Is Finger Counting Actually GOOD for Us?

Numeracy (fluency with numbers) is one of those skill sets we try to impart on our children early. We begin by counting body parts: one nose, two eyes, two ears, two hands, one mouth. Once our little ones figure out two, we move onto five (and ten) fingers and toes. From that point, number sense is rooted in relating objects and concepts to fingers. So, if this is the origin story, when are we supposed to give it up? The answer, according to Jo Boaler, professor of Math Education at Stanford University, is … NEVER!

OK, so not never. At least, not so simply. See, Boaler’s contention, which she supports with a LOT of science in her article in The Atlantic from April of 2016, is that finger counting isn’t just a stop gap for preschoolers:

In a study published last year, the researchers Ilaria Berteletti and James R. Booth analyzed a specific region of our brain that is dedicated to the perception and representation of fingers known as the somatosensory finger area. Remarkably, brain researchers know that we “see” a representation of our fingers in our brains, even when we do not use fingers in a calculation. The researchers found that when 8-to-13-year-olds were given complex subtraction problems, the somatosensory finger area lit up, even though the students did not use their fingers. This finger-representation area was, according to their study, also engaged to a greater extent with more complex problems that involved higher numbers and more manipulation. Other researchers have found that the better students’ knowledge of their fingers was in the first grade, the higher they scored on number comparison and estimation in the second grade. Even university students’ finger perception predicted their calculation scores.

I don’t know about you, but when I first read this my proverbial mind was blown: “We do what??” The part of our brain that is used to imagine our fingers (so that we don’t cut them off while chopping celery) fires up when we do math in our heads. Not just while counting to ten, but when doing arithmetic, estimation, and even higher math. We all “use” our fingers while we do math, physically as children and subconsciously as adults. If that’s the case, why does it matter if or when we cease to touch our thumbs to our fingers as we calculate our waiter’s tip or how many cups of flour go into our pancake recipe?

There is a simple and powerful explanation, a force in the world of education that stigmatizes the practice: the idolization of accelerated curriculum. The push to have children “ahead” of age-appropriate work glorifies precocious students. And despite good intentions, many educators will discourage or even belittle a child from using techniques that they feel don’t conform to their skill timeline. In other words, if your kid isn’t ahead he is behind, and the way many teachers try to GET that kid ahead is by taking away the tools that not only work now but are necessary for progress into more complex math.

This force is a seemingly inevitable, unconquerable market force of competitive academics, and as the father of two young girls I get it. Even with the best of intentions, we all compare our kids to those around them as ways to mark progress and development. We have to keep reminding ourselves that progress is a non-linear, multi-dimensional animal that proceeds in fits and starts. Ticking boxes on the checklist of academic progression lacks the nuance necessary to measure growth, and finger-counting is a great example.

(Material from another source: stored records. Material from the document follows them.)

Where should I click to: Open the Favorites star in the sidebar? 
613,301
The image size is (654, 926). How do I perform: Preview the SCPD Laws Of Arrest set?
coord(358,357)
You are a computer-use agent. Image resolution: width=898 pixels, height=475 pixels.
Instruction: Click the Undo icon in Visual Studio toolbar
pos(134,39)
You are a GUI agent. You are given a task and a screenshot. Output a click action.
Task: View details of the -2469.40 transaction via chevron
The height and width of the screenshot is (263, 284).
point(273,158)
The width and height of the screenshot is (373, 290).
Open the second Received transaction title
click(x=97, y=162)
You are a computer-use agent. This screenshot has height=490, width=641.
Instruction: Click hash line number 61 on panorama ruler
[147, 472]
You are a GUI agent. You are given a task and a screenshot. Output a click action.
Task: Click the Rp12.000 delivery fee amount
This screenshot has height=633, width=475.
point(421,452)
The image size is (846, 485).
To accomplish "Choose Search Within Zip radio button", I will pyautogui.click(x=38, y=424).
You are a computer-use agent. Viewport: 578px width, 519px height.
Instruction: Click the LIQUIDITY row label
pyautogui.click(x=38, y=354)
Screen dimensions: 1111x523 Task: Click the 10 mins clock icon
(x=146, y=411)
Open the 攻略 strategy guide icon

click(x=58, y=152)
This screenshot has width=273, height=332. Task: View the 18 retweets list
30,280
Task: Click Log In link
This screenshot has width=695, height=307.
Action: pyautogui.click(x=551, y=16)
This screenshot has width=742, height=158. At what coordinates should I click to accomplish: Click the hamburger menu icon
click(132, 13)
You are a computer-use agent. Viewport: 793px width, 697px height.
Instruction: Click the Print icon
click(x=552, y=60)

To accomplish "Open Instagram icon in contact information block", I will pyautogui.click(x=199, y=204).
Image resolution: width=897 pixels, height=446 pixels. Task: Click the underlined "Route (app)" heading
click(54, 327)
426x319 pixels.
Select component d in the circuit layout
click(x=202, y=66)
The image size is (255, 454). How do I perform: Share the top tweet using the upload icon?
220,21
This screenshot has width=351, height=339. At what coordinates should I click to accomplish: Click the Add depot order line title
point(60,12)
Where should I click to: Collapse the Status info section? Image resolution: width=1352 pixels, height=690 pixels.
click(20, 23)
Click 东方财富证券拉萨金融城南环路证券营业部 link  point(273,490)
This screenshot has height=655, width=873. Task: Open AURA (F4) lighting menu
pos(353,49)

If we don’t actually move on from adding numbers on our fingers (since we are all still doing so in our brains), we cannot call it progress to stop touching our physical fingers while we do it.

What does this mean?

It means…let your kids count on their fingers. Actually, it means ENCOURAGE them to do so. Show them how to use their fingers as placeholders, for large multiplication, for anything they want or need to use them for! Educators have been pressing for decades to have young mathematicians represent their thinking visually, and fingers are the best visual aid we have.